Besides not knowing how ice sheets will respond in the long term to water infiltrating their bases via moulins, cracks, and crevasses, it’s also unclear how quickly they might respond to the loss of the buttressing effect of the ice shelves offshore when they collapse and float away, says Michael Oppenheimer, a climate researcher at Princeton University, NJ. “Things could fall apart faster than researchers think,” he notes. “That’s what gives us nightmares.”

Coasts Are Not Clear

Ice-monitoring studies such as these are critical to understanding the scale of the challenge posed by sea-level rise in the future. According to the Intergovernmental Panel on Climate Change (IPCC), research largely based on simulations suggests that even if greenhouse gas emissions are reduced to zero by 2100, the melting of ice sheets and glaciers will drive a sea-level rise of about 43 centimeters, compared with the average level between 1985 and 2005 (5). In a future with largely uncontrolled greenhouse gas emissions, sea-level rise will be almost double that. Potentially catastrophic impacts would result, because coasts are home to about one-quarter of the planet’s population and more than half of the world’s megacities, which host dense populations and costly port facilities.

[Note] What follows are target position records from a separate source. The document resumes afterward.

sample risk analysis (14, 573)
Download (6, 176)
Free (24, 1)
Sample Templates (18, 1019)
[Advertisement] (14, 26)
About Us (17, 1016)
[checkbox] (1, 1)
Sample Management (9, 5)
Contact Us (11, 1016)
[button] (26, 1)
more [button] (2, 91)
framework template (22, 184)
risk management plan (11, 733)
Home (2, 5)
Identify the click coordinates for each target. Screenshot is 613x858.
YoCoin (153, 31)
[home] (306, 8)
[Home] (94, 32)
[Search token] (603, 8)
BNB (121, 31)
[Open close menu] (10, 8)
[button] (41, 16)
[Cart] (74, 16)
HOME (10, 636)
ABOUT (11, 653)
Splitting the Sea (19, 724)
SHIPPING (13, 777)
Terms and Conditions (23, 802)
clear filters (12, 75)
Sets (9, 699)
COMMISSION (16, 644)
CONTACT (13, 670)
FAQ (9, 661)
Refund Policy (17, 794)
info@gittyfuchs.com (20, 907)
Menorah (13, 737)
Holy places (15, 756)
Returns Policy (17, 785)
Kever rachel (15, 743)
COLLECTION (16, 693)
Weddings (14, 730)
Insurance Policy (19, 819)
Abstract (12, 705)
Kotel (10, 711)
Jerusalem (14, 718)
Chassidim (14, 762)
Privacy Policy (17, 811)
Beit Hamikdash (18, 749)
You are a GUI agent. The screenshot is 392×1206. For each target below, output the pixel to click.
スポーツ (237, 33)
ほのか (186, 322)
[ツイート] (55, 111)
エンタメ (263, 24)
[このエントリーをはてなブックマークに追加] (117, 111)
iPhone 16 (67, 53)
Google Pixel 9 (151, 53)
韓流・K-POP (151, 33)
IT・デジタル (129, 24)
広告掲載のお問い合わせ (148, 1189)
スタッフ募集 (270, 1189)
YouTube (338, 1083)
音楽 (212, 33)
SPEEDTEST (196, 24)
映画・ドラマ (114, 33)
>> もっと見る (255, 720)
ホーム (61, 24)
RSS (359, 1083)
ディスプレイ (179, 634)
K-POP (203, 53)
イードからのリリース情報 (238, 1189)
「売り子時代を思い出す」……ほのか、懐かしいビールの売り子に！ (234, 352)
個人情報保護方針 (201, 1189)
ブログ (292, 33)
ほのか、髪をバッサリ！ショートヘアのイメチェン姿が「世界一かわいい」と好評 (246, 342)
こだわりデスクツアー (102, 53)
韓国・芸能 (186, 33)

Uncertainties about how greenhouse gas emissions will change over the coming century, and how Earth’s climate will respond to them, mean that the IPCC’s estimates of sea-level rise could be off by up to 50%, says Oppenheimer. Moreover, he notes, ongoing changes in terrain at individual sites—such as sinking owing to subsidence, or uplift in the wake of glacial melt nearby—could either exacerbate or mask true sea-level rise.

Regardless of the true rate of sea-level rise, researchers note that there is already ample evidence that we need to start preparing for its effects as soon as possible. It can take decades to design, fund, and build projects to protect coastal infrastructure such as ports, bridges, and highways. And planners need to consider not only the average sea-level rise, but also the storm surges and other extreme events that will become more common in decades to come. “For some things,” says Oppenheimer, “we should’ve started yesterday.”